Open luisnaranjo733 opened 5 years ago

luisnaranjo733 commented 5 years ago

3 react lifecycle methods are being gradually deprecated because they cause confusion and get misused often

componentWillMount componentWillReceiveProps componentWillUpdate There are 2 new lifecycle methods intended to "replace" these methods going forward

getDerivedStateFromProps getSnapshotBeforeUpdate Here is the migration path set out by the react team

react@16.3: Add an "UNSAFE_" alias for each of these 3 lifecycle methods (both the original method and the alias will work) react@16.6+: We will start to get a deprecation warning if we use one of the deprecated methods listed above react@17: Original deprecated methods will stop working. The UNSAFE alias will continue to work for the foreseeable future, but we should not use them in new code and make an effort to gradually replace them. More info on why this happened and what it means in this React blog post.

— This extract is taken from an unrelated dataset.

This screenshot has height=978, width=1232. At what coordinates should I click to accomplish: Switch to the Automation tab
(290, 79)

Here is what I think ReactXP should do

erictraut commented 5 years ago

There has already been some discussion of this in issue #605.

Never mind, I see you linked to this issue.

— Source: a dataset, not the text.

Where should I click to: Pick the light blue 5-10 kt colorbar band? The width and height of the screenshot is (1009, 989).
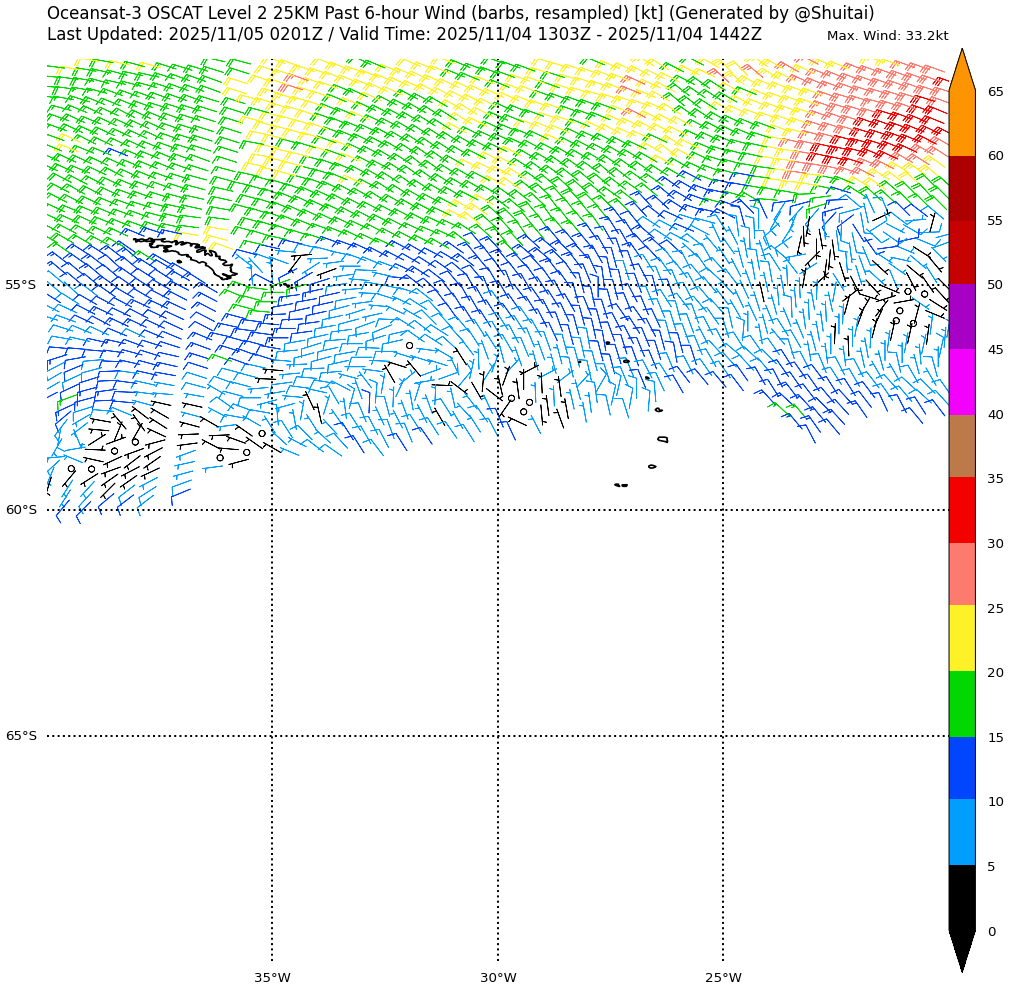tap(961, 832)
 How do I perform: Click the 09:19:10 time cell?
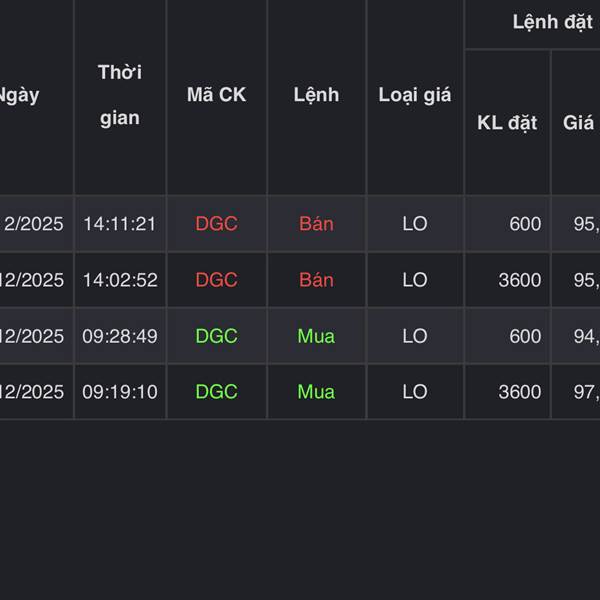pyautogui.click(x=120, y=392)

luisnaranjo733 commented 5 years ago

Yes, the reason I opened a new issue is that the previous discussion proposed going straight from the deprecated methods to the new cool thing (skipping the back compat layer that react provided).

I believe that the UNSAFE_* methods can be a good way to meet in the middle and support as many versions of react as possible.

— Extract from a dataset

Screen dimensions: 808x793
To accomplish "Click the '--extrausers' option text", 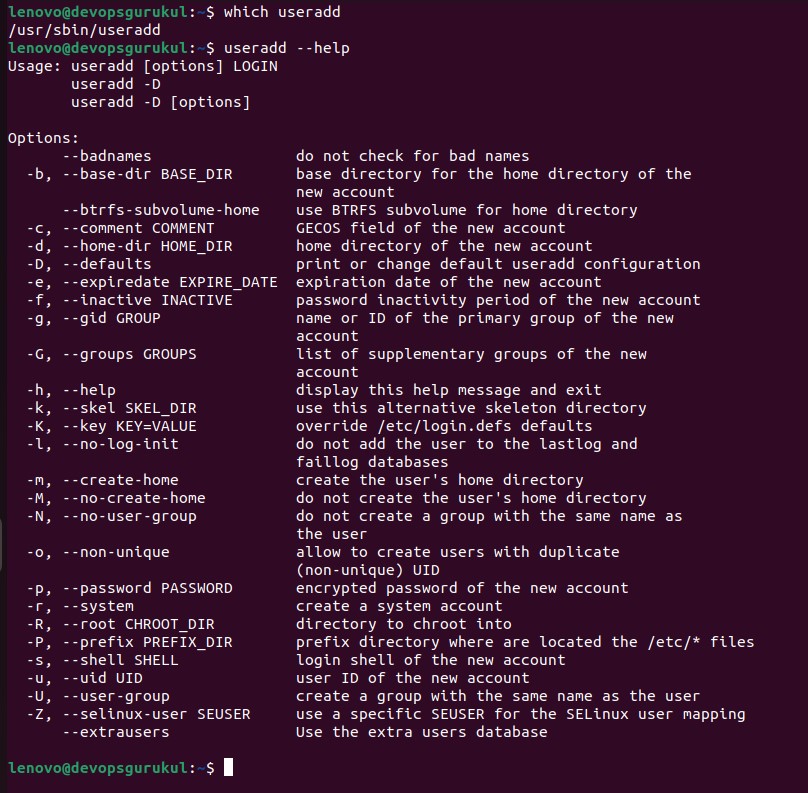I will [115, 732].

erictraut commented 5 years ago

Yeah, this sounds like a good approach.

fbartho commented 5 years ago

Now that we're working on ReactXP 2.0 with some breaking changes re: React-Native extracting some dependencies, maybe we should try to prioritize this work?

Also, related to upgrading, react-native 60 support is going to be rough, maybe that should roll in with this work too? -- Ticket: #1123

Thoughts?

erictraut commented 5 years ago

That's a reasonable point. @deregtd & @berickson1 - any strong opinions on this?

deregtd commented 5 years ago

I think this is the right approach. We still need to figure out what to do about ReSub, though. Moving to the deprecated names only staves off the inevitable problem over there.

fbartho commented 5 years ago

We cut ReSub from our repository -- Is it used somewhere in ReactXP Core?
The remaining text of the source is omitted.